This week I had an epiphany.
After working with college teacher education students and visiting many prekindergartens and kindergartens in New Jersey public schools, I began to realize why so many of these classrooms seem to be missing what used to be the hallmarks of good practice for these grade levels – a tug of war between accountability, student assessment, and what the state of New Jersey recognizes as good early childhood educational practices including the recognition that young children do not develop at the same rate across all developmental domains.
I have observed that many early childhood learning centers and schools that include our youngest learners are led by principals and supervisors who are unfamiliar with early childhood development and developmentally appropriate teaching practices for children of these ages or who have forgotten about what these environments should look like as well as what appropriate early childhood teaching strategies are. For the most part, there are no specialized programs to prepare principals for managing and leading schools that have children in prekindergarten through third grade. First broadly circulated through online reports on the New America Foundation website, a major report about principal preparation for schools with early childhood programs was released by the NAESP – National Association of Elementary School Principals- (https://www.naesp.org/sites/default/files/leading-pre-k-3-learning-communities-executive-summary.pdf).

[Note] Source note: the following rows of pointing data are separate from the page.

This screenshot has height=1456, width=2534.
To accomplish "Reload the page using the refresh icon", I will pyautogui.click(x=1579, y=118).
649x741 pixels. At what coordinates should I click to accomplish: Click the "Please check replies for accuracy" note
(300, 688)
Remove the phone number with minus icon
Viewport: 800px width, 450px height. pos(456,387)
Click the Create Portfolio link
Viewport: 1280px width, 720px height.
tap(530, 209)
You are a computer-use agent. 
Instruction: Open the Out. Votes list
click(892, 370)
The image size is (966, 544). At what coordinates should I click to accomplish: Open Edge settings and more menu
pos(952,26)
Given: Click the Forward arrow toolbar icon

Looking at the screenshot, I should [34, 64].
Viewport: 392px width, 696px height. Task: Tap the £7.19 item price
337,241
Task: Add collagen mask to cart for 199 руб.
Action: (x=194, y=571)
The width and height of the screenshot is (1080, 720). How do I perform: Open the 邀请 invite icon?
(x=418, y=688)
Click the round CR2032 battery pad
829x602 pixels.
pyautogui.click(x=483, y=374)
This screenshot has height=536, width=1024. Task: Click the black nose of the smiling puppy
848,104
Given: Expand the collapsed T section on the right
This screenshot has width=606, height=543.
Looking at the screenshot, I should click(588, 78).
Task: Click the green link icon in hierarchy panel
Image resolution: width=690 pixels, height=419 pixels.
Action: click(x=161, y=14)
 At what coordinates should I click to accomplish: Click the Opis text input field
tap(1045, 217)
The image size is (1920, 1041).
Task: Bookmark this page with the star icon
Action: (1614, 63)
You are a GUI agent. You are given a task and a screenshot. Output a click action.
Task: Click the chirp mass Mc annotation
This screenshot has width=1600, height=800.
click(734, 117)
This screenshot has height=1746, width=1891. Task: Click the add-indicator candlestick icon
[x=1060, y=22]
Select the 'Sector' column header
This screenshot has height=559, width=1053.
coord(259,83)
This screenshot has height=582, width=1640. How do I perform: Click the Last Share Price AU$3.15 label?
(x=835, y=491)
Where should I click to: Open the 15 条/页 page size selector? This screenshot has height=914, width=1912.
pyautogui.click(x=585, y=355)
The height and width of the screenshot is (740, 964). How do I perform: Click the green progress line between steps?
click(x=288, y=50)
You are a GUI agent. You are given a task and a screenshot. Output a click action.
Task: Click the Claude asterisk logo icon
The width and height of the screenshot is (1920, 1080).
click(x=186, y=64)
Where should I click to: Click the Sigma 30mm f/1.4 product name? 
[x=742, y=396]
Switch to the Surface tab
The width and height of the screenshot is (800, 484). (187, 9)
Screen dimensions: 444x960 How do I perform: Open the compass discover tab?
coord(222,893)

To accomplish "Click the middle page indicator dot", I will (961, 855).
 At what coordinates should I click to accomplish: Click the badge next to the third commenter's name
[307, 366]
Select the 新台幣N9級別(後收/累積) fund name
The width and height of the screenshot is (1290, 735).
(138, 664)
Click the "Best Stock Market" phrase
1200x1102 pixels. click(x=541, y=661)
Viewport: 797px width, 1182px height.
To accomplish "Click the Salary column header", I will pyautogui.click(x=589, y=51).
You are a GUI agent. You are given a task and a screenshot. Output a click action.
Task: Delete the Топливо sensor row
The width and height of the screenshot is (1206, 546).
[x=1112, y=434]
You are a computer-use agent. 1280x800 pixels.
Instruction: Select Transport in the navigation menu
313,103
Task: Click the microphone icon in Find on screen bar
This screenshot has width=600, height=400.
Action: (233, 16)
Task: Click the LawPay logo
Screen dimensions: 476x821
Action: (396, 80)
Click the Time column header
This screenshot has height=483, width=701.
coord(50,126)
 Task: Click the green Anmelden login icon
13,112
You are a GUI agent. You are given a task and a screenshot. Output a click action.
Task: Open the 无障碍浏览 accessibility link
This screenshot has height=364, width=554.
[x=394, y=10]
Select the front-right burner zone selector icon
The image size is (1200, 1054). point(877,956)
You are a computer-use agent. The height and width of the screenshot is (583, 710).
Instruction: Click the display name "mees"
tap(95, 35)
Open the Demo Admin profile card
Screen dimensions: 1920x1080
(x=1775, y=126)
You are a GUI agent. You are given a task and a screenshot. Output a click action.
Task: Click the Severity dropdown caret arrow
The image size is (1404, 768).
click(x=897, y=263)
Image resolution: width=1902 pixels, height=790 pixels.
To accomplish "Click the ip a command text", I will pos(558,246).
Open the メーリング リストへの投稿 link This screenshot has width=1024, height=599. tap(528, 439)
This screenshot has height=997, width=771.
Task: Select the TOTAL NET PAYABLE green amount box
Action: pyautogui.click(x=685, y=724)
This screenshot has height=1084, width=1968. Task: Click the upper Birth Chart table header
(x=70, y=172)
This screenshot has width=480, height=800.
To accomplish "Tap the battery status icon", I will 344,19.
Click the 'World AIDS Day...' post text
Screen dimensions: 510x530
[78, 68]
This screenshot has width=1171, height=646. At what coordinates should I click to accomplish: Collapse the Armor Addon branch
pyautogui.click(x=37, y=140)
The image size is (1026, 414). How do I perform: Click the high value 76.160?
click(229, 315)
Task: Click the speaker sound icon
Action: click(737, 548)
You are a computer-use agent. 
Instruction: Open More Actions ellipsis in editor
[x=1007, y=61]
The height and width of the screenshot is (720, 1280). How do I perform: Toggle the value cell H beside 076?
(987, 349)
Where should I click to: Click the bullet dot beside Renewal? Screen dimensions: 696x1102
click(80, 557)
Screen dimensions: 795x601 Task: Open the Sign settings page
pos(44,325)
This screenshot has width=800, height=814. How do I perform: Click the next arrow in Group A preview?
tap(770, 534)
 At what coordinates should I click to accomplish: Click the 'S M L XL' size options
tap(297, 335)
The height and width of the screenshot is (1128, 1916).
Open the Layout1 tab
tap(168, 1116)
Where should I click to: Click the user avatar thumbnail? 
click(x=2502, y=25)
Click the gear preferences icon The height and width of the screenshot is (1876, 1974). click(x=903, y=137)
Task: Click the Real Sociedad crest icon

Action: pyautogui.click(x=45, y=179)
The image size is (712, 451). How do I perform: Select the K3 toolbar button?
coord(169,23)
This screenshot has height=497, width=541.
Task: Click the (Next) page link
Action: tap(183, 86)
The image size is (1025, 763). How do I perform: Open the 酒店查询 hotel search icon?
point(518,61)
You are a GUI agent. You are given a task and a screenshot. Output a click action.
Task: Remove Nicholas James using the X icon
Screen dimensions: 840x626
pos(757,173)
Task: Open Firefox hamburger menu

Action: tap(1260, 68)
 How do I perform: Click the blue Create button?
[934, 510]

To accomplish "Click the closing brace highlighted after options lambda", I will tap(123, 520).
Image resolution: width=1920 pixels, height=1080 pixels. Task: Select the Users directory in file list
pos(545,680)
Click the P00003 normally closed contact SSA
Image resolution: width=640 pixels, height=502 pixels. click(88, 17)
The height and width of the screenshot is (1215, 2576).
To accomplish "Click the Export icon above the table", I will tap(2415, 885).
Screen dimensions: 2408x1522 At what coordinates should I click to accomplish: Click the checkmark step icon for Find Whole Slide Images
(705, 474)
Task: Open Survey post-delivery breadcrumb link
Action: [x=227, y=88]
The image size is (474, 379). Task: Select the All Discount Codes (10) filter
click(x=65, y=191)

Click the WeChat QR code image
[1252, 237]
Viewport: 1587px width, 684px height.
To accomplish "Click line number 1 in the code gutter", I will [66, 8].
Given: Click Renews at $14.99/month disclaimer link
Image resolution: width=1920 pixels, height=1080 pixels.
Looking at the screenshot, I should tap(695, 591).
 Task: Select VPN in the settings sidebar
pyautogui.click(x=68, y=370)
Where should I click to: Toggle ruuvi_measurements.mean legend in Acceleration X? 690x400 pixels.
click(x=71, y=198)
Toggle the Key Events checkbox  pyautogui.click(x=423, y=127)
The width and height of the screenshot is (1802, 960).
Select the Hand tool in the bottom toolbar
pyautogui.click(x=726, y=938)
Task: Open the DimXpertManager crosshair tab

So, given my experience with early childhood teaching and environments as well as teacher education, I wondered why teachers and principals are not familiar with New Jersey’s implementation guidelines for prekindergarten and kindergarten, which can be found on the New Jersey Department of Education site (http://www.state.nj.us/education/ece/guide/) as well as why there is no insistence that the written standards and implementation guides are followed.
What I realized and most people have said repeatedly is that kindergarten is the new first grade and prekindergarten is the new kindergarten. The interesting point is that although everyone seems to realize this, no one has really effectively challenged it. Why? What keeps us from doing the right thing for our youngest learners? What is this doing to the education of young children and their feelings of self-efficacy? What happens when children are being taught in ways that are developmentally inappropriate and ignore the variability in children’s development at these ages? Are children deciding that they are not smart and cannot learn at the ripe old age of 5?
We need to go back, take a deep breath, and sit down and read what the NJDOE as well as national education associations, such as NAEYC, have put on their websites pertaining to how young children should be taught and how their environments should be structured to reach the standards that the State has set. We need to have discussions about the conflict between good early childhood practice and the pressure of test scores and teacher evaluation that seem to be pushing early childhood teachers and principals to set up young children for frustration and feelings of failure during their first two years of formal public school education. Let’s rethink our push for big data assessment at the expense of what is actually happening in each classroom. Let’s make sure that everyone who works with young children has enough preparation in early childhood education before they are placed in classrooms with our youngest children.